On the latter, with or without Islam, I see it as a massive confluence of different ideas and movements all competing for the copyrights to Jesus, of which went on for several centuries till the Catholic Church decided to enforce their own vision of Christianity as inherited from the previous streams of the Early Church.
If “keeping the law” is all there is to man’s redemption, then the seers need not have prophecied of the coming Redeemer; Christ need not have come and there was no need for His death and as such Christianity wouldn’t have arisen. Therefore, by insisting that righteousness is achieved solely through “keeping the law”, it in and of itself negates Christianity because our faith finds its definition in the Cross. As Christians, we can argue over whether Jesus is or isn’t God but to deny the crucifixion or the remission of sins through shed blood, then one would as soon “revert” to Islam.
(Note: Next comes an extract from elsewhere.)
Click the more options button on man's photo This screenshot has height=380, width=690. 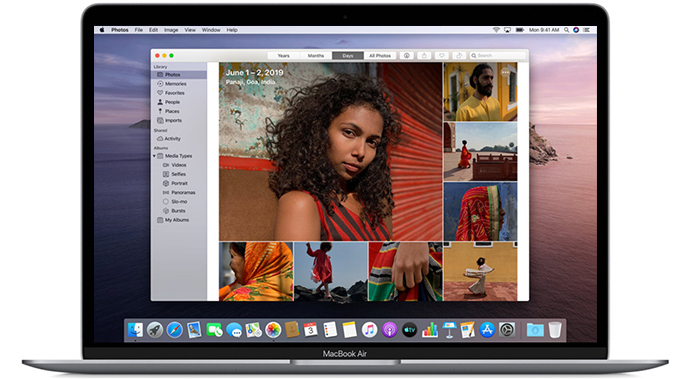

“…if righteousness could be gained through the law, then Christ died for nothing!” Galatians 2:21
Ok firstly, do you actually know what the Tanakh actually prophecies? and do you know what the Jewish view of a messiah actually is? because Christianity is completely divorced from what it claims to be a fulfillment of.
Well, as James 2 states:
If you really keep the royal law found in Scripture (Leviticus), “Love your neighbor as yourself,” you are doing right. But if you show favoritism, you sin and are convicted by the law (Torah) as lawbreakers. For whoever keeps the whole law (Torah) and yet stumbles at just one point is guilty of breaking all of it. For he who said, “You shall not commit adultery,” also said, “You shall not murder.” If you do not commit adultery but do commit murder, you have become a lawbreaker. Speak and act as those who are going to be judged by the law that gives freedom, because judgment without mercy will be shown to anyone who has not been merciful. Mercy triumphs over judgment.
Actually brings to mind the very Bismillah that is a centerpiece of our faith, "In the name of God, the (most) compassionate, the (most) merciful". Compassionate "Rahman" is one of the 99 names of God in Islam, as is merciful "Rahim". As with all the 99 names, these two names which crucially open most Surahs and are present in every prayer and formal introduction, these two names have immense implication. Our very existence itself is an act of compassion and mercy by God, in the Islamic view, the very fact that we've been given an opportunity to experience sentience and grow in this world through all of it's hardships, to have the ability to reflect God's mercy and compassion on others likewise says a lot about how we should be treating others.
God sets out laws for a reason, if we follow, observe and actually learn from what these laws teach us about ourselves and how we relate to not only God but to each other.
One question which you might actually answer (idk but I'll try at least because no other Christian here would even lift a finger on it):
If Jesus dying 'for the sins of the world' as Christianity puts it, is the epitome of salvation, then why did it take the 1st century for this to happen and not in the period of Cain/Abel?